Over the summer, Pete has started attending Kitty's sessions with Logan. He's a formidable opponent, but Kitty likes having a friend with her anyway. Then, just before classes start, he's suddenly an X-Man.

Then there's Rogue. Just after Piotr joins the X-Men, she comes into Logan's training session too, in preparation for her own upcoming promotion. Surprised, Kitty thinks back to the conversation she had once with Bobby, months and months ago, about Rogue. "He convinced me," she says with a shrug when Kitty casually asks her about it. It's obvious that there's more to her decision, but Rogue's never really confided in Kitty before, and she doesn't expect the other girl to start now.
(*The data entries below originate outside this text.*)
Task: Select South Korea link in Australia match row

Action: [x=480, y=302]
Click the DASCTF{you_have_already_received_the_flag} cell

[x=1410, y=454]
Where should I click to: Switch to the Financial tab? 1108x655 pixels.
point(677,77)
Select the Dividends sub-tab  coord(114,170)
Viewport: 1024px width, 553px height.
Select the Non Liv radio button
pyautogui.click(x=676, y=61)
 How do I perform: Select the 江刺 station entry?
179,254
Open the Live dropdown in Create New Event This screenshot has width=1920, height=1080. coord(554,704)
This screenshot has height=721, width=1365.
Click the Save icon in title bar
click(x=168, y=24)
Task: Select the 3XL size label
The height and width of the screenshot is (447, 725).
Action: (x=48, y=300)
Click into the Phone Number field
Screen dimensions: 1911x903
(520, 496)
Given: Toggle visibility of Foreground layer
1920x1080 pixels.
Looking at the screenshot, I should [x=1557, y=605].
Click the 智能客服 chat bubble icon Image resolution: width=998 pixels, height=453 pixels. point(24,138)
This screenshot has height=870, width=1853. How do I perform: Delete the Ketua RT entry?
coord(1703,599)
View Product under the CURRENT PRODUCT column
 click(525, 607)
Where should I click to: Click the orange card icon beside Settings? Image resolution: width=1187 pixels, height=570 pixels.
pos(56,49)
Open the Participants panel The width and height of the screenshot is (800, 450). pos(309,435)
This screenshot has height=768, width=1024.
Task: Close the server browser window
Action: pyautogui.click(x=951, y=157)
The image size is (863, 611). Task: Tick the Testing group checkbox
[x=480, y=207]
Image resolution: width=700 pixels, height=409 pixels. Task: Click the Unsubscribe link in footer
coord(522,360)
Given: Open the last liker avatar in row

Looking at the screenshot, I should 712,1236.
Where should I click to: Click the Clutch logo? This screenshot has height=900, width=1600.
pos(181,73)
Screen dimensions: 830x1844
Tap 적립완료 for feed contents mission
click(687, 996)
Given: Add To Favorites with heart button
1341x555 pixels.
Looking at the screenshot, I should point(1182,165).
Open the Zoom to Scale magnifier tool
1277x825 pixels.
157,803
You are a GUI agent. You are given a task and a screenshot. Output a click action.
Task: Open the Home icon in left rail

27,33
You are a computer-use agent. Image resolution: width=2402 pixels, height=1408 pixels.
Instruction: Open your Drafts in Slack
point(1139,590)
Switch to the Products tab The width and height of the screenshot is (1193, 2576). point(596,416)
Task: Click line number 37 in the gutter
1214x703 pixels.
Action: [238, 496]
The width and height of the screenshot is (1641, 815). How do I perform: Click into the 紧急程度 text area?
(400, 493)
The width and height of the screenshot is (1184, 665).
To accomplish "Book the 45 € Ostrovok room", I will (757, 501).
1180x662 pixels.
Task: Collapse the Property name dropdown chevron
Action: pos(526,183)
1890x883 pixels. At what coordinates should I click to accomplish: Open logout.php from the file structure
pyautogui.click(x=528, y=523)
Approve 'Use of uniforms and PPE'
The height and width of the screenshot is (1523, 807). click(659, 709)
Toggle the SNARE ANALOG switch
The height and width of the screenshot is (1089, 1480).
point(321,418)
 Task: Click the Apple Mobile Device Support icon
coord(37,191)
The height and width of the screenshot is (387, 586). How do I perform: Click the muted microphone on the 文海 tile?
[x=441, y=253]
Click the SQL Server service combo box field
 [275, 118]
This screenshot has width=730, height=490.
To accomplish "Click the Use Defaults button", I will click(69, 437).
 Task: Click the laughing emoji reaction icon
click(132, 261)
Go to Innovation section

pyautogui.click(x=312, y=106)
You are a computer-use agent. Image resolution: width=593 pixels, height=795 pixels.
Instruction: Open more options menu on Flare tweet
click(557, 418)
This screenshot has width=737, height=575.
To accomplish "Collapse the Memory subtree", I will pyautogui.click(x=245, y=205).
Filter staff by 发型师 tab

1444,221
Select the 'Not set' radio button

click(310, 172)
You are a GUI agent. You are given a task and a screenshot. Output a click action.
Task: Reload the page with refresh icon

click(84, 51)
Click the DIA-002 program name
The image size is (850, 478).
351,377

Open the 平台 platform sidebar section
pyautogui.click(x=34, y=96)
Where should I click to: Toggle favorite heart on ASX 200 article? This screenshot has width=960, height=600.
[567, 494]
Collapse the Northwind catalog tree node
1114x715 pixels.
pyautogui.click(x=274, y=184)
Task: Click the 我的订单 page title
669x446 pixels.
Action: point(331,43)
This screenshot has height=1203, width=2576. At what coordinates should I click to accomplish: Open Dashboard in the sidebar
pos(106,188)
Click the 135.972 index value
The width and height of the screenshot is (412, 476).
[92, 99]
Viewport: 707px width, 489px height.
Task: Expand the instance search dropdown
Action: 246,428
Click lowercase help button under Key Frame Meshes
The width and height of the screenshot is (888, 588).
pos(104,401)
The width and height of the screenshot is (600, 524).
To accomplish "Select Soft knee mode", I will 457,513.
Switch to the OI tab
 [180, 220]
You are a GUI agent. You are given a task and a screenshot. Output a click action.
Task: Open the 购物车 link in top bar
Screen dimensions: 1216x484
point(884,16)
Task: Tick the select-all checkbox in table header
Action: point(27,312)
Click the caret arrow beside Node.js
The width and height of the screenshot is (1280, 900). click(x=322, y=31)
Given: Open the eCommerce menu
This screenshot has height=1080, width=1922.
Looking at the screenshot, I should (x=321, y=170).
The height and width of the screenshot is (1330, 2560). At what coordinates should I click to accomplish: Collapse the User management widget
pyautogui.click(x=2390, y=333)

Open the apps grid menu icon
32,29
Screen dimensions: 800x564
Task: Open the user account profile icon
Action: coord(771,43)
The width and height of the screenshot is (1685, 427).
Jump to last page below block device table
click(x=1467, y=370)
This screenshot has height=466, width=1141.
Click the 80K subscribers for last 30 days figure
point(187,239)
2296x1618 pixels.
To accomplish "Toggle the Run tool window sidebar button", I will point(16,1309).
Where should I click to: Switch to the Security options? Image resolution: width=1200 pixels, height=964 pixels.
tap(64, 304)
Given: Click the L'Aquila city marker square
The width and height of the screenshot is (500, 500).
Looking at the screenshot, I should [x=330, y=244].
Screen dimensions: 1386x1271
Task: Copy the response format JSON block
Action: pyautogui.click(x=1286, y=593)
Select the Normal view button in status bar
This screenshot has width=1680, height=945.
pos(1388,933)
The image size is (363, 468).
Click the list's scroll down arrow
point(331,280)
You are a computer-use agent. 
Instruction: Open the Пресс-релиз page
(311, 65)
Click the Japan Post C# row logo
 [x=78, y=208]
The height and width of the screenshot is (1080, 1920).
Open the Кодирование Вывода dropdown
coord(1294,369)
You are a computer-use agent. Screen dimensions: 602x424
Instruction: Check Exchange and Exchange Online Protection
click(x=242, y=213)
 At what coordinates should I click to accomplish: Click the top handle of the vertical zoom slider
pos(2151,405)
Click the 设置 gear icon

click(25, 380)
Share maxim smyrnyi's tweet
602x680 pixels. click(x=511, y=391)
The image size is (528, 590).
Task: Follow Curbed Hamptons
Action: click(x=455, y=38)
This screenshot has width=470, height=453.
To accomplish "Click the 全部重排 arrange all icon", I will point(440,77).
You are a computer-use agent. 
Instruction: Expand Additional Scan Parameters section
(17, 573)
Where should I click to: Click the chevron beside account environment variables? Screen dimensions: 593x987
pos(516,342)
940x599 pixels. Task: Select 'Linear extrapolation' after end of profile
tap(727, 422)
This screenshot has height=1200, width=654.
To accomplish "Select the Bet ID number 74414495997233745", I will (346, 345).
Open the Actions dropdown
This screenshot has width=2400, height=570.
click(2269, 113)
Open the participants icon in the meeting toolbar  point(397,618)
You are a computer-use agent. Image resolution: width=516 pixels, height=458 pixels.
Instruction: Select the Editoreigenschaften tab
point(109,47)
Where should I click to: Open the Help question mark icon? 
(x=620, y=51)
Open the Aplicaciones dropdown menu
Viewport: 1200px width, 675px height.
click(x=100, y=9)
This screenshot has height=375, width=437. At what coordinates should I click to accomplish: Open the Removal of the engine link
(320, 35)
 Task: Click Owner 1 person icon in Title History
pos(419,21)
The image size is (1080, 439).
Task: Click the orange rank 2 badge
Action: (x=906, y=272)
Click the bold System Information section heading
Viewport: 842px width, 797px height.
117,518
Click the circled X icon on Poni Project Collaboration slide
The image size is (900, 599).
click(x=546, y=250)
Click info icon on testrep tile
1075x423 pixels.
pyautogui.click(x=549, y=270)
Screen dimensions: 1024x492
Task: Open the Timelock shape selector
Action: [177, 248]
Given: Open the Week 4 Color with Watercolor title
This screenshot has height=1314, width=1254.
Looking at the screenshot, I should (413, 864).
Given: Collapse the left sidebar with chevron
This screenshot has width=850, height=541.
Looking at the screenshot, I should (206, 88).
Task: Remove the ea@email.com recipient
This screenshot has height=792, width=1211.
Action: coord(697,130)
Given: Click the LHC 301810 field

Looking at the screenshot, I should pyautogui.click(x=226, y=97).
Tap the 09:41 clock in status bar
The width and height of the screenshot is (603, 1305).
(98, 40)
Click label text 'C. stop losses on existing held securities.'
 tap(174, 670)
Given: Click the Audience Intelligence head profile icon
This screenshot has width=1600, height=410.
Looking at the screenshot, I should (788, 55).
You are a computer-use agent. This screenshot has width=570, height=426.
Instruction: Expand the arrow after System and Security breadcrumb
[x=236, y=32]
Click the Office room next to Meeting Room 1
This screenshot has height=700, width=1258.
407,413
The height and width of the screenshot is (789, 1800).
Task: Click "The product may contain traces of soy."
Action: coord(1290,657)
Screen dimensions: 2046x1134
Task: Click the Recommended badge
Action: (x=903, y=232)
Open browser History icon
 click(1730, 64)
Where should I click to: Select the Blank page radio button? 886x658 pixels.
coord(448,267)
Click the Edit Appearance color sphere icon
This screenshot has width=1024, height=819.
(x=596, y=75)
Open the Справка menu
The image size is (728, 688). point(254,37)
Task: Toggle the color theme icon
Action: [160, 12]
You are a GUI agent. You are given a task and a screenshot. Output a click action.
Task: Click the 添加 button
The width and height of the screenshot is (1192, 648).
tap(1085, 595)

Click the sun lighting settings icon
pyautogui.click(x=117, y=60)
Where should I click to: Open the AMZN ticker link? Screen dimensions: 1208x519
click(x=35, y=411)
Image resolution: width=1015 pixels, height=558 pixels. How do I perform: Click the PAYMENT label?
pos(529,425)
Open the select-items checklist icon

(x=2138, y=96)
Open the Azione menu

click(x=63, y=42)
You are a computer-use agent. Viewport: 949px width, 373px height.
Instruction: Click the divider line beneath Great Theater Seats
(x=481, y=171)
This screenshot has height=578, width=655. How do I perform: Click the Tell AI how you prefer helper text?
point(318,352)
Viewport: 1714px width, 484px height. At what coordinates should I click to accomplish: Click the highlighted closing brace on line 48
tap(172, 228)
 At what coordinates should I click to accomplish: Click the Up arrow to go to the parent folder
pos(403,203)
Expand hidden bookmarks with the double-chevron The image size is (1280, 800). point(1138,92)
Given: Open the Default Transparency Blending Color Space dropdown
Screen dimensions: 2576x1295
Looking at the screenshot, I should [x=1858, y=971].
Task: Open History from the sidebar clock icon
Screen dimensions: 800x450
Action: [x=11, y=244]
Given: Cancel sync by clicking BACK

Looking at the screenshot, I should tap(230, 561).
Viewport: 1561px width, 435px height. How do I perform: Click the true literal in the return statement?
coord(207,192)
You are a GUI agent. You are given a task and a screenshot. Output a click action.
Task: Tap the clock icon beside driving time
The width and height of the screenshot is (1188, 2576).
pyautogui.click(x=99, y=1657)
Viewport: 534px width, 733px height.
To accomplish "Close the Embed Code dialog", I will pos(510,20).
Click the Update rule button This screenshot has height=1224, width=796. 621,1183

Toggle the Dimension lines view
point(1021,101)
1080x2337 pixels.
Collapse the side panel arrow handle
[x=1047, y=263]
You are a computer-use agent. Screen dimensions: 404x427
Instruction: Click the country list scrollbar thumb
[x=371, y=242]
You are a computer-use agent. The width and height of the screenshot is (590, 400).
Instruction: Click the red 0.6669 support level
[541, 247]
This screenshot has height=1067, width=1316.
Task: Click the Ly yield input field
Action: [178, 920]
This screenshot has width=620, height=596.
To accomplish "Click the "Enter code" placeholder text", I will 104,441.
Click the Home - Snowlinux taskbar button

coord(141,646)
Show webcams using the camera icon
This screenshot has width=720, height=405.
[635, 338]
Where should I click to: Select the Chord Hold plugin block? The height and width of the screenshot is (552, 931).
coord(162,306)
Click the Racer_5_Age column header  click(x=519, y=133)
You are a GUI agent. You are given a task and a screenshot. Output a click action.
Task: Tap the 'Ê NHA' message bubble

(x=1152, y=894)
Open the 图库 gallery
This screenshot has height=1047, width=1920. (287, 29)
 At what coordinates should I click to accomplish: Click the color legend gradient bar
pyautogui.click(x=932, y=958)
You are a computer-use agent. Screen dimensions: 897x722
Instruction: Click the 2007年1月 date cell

Rogue seems hesitant and cautious on the outside, but she trains hard and fights hard and Kitty can already see that she'll be a good addition to the team. She still won't use her mutation. But Kitty can't blame her, even though she can think of so many ways Rogue's abilities could be used in a fight. Still, even without her mutation, Rogue is a good fighter.

And then, she's an X-Man too. And suddenly Kitty is alarmed by how everyone in this session is an aspiring X-Man, training with that goal in mind, and then ascending into the ranks of the team. The reality of it, now that she's seen it happen twice in a row, starts to scare Kitty. Maybe someday she'll be ready, but right now she can't picture it at all.

The fear she feels makes her think that maybe she hasn't learned what she needed to after all.